*Records for this exercise:*

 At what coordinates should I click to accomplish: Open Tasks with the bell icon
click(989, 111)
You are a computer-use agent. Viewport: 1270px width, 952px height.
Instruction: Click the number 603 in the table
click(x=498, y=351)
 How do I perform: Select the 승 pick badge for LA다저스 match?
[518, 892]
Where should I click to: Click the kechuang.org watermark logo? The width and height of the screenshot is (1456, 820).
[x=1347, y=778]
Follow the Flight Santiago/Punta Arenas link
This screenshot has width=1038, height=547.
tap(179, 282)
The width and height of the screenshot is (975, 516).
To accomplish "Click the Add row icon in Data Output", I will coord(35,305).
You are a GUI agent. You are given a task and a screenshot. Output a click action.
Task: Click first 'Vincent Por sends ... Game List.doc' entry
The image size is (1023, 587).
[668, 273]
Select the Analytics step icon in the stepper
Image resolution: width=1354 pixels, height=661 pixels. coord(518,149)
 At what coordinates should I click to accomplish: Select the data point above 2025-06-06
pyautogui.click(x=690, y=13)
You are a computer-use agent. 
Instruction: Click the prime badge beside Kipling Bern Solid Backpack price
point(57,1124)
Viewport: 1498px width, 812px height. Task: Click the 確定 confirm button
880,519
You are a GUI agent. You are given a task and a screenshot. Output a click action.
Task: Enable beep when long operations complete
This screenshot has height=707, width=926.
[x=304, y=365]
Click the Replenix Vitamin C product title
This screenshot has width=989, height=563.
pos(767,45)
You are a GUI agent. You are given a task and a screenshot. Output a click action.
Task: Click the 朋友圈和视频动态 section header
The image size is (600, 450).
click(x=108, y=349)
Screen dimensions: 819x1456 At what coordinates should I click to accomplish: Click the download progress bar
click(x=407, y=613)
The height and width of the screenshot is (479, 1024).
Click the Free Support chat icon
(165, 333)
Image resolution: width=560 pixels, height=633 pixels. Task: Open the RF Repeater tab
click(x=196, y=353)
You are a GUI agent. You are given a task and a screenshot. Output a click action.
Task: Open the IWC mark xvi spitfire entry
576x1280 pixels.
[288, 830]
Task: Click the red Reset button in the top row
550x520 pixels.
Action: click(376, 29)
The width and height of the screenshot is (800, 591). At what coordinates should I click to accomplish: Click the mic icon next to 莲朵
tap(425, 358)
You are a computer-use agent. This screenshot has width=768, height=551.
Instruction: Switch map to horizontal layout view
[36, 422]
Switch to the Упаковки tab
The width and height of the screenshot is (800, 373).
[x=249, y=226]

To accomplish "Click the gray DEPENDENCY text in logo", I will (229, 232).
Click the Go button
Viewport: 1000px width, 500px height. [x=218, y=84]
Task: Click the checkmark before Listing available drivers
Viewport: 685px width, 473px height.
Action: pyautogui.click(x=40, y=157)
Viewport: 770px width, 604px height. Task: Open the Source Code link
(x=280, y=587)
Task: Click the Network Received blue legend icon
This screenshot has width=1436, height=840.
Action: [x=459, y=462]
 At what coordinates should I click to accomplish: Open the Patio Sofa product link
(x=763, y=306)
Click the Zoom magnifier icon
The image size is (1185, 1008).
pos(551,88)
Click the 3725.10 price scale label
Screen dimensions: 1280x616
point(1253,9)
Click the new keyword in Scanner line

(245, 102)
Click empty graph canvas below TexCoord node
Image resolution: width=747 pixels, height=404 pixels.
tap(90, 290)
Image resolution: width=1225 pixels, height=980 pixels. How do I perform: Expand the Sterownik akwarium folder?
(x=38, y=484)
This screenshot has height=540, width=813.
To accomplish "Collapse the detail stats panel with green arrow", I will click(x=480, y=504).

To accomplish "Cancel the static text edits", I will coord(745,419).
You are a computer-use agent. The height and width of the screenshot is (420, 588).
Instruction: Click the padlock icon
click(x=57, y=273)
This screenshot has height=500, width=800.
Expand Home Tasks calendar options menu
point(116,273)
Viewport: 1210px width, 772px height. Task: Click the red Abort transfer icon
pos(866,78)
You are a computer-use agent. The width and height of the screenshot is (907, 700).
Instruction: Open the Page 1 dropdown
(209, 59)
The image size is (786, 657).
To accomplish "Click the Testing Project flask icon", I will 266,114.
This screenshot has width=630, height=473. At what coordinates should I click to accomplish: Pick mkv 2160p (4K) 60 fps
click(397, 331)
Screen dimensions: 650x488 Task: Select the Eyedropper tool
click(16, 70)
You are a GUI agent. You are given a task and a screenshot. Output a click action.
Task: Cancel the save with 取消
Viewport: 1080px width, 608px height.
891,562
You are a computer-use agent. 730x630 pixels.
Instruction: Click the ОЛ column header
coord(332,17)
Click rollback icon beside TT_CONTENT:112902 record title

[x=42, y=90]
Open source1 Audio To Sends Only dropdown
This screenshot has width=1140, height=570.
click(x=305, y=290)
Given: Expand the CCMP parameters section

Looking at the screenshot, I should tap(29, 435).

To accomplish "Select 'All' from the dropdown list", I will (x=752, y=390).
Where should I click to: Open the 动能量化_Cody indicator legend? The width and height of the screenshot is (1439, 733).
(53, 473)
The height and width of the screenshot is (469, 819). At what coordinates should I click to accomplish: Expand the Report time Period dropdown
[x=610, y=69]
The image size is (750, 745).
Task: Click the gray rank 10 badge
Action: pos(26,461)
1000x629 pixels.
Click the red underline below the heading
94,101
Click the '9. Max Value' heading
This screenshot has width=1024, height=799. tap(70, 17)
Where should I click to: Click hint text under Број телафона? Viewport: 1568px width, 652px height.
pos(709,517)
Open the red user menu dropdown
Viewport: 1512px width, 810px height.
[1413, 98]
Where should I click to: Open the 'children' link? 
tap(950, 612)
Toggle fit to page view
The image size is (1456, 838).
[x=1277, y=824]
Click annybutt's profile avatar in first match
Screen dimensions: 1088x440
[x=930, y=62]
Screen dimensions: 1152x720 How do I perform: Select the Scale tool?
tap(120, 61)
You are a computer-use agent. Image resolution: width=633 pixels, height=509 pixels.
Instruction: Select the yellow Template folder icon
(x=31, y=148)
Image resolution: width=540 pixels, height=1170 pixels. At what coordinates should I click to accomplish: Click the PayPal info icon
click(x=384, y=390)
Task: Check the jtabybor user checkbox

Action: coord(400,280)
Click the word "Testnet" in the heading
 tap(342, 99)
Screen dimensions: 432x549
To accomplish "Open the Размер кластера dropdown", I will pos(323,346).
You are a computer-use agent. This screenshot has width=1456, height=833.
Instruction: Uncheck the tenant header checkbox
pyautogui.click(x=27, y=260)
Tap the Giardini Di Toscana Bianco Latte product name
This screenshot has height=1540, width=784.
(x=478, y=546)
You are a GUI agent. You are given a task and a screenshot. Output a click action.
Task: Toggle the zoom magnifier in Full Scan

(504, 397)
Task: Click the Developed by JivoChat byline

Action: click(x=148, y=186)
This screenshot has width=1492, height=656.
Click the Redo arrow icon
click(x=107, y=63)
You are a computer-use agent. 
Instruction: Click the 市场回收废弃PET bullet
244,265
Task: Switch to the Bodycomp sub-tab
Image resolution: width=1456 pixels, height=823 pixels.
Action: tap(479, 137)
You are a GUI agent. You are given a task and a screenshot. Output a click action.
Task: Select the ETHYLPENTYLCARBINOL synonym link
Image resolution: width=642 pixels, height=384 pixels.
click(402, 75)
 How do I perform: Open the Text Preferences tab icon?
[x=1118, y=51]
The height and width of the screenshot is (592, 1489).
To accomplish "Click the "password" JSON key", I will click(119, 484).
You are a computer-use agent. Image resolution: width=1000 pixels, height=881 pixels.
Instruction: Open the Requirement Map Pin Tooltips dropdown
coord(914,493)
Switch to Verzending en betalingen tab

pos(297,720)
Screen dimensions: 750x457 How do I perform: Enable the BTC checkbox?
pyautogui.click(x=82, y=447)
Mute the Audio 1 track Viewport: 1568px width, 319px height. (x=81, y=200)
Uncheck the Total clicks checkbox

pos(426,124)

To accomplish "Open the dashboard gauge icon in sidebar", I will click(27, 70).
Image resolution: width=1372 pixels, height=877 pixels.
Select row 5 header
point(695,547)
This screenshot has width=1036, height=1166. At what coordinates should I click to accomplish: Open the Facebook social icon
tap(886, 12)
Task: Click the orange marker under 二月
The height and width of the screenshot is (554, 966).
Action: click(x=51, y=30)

*Description of the task:*
What lines of the listing above hold "entry"? Copy all of them.

*Exercise output:*
Task: Click first 'Vincent Por sends ... Game List.doc' entry
Task: Open the IWC mark xvi spitfire entry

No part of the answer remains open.